The majority opinion correctly analyzes Cooter and rejects State Farm's contention that entrustment invokes an incident ofownership, and not use, of an automobile. As the majority implies, this is an "almost persuaded" type argument; and, interestingly enough, it led the insurer's counsel during his oral argument of the instant case to suggest that, perhaps, had the homeowner insured in Cooter not been the owner of the entrusted vehicle, the Homeowner coverage would apply.
To better understand this candid admission (or, more correctly, near admission), we must first understand State Farm's contention in Cooter. There, the Homeowner policy excluded coverage for injuries caused by accident arising out of ownership, maintenance, or use of a motor vehicle. Cooter
contended that negligent entrustment, not ownership or use of the vehicle, was the gravamen of his action; thus, the Homeowner's exclusion did not apply.

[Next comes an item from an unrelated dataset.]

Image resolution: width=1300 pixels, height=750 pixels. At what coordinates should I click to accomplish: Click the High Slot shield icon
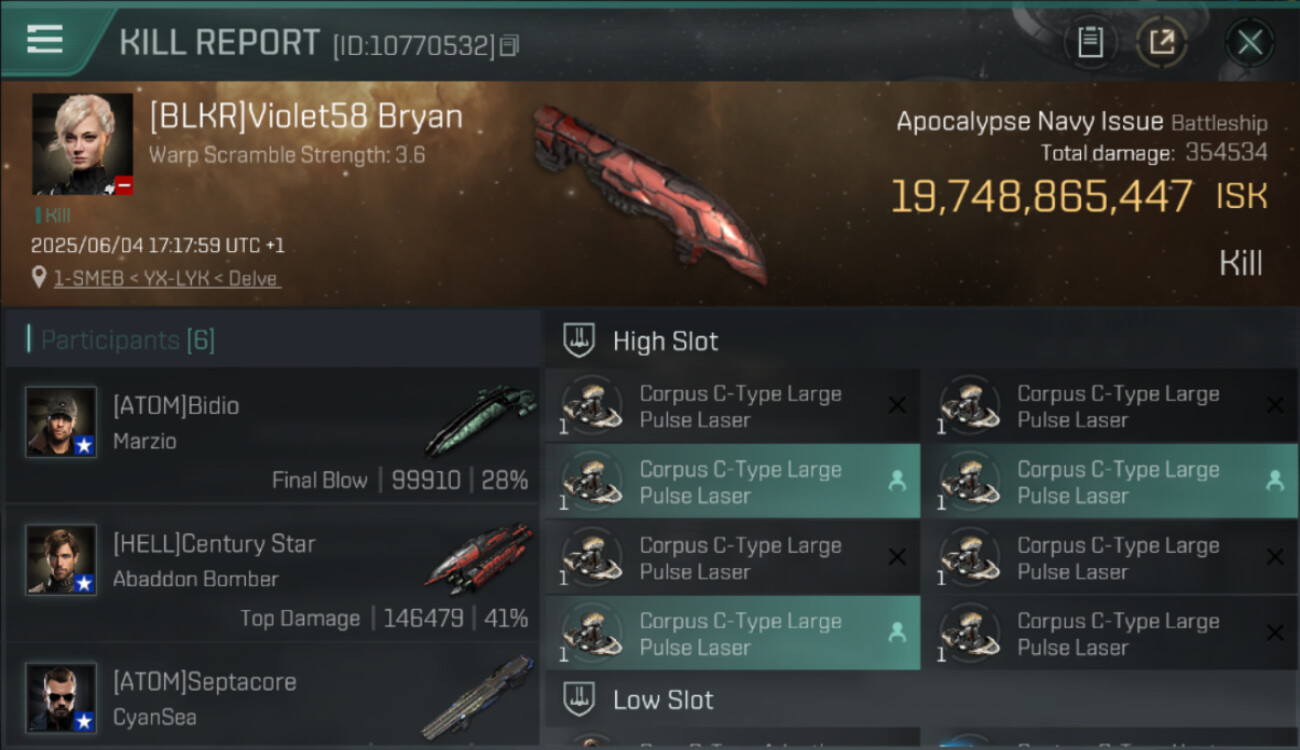click(580, 341)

We held the exclusion valid, reasoning that the tort *Page 524 
of negligent entrustment consists of the dual acts of negligent entrustment and negligent operation of the car by the entrustee; thus, the motor vehicle exclusion is applicable.

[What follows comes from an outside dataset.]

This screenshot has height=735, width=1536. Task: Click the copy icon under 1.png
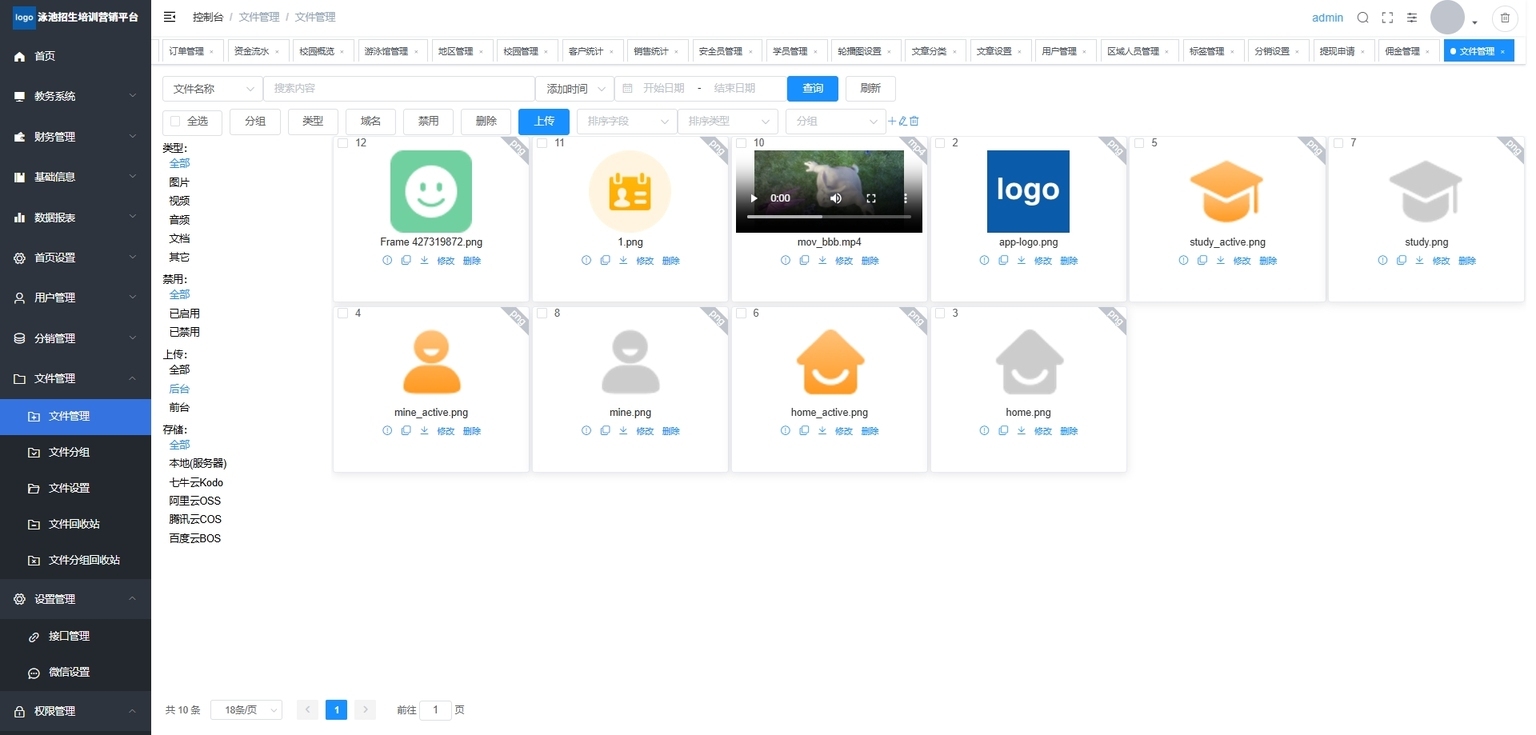pos(605,261)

Writing within the ownership context of Cooter, we had no hesitancy in agreeing with State Farm's position. This is not to say, however, that we would have held to the contrary had the homeowner insured entrusted a nonowned vehicle to another. Indeed, as the author of Cooter, I can say, categorically, that the distinction between owner and bailee was given no consideration by the Court in upholding the homeowner insurer's invocation of the "motor vehicle" exclusion. The logic ofCooter's rationale breaks down and is lost unless its holding is consistently applied to both owners and nonowners who allegedly negligently entrust a motor vehicle to another.

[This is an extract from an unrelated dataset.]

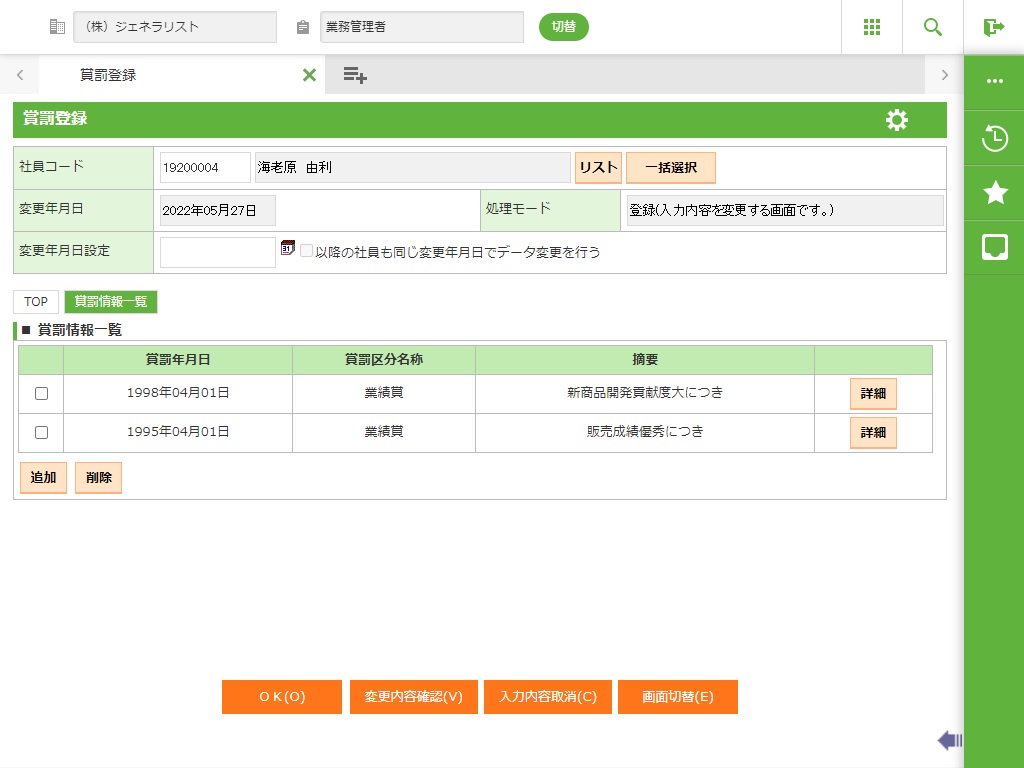The height and width of the screenshot is (768, 1024).
Task: Open the history clock icon in sidebar
Action: (994, 139)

To be sure, it is our holding in Cooter that persuades me to the opposite conclusion here. Within the broad scheme of insurance coverage afforded by Homeowner liability insurance and Automobile liability insurance, the validity of the "automobile" exclusion for negligent entrustment under the former requires validity of coverage for "use of automobile" under the latter. The public policy of this State, as expressed in the Safety-Responsibility Act, militates strongly against a hiatus of coverage.1 Under the majority opinion in this case, coupled with Cooter, there is no liability coverage afforded in this State, through the standard policies available, for a nonowner who is sued for allegedly entrusting an automobile to another.
We say to the Homeowner liability insured, who is sued for negligent entrustment of a vehicle (whether or not owned by him), the "ownership, maintenance and use of a motor vehicle" exclusion precludes coverage. We say to the nonowner Automobile liability insured, who is sued for negligent entrustment of a vehicle, the "use of a motor vehicle" provision of the policy is not met and, thus, there is no coverage. In my opinion, this result was neither contemplated nor intended by the Legislature, the State Insurance Commissioner, the insurer, or the insured.
1 § 32-7-1, et seq., Ala. Code 1975.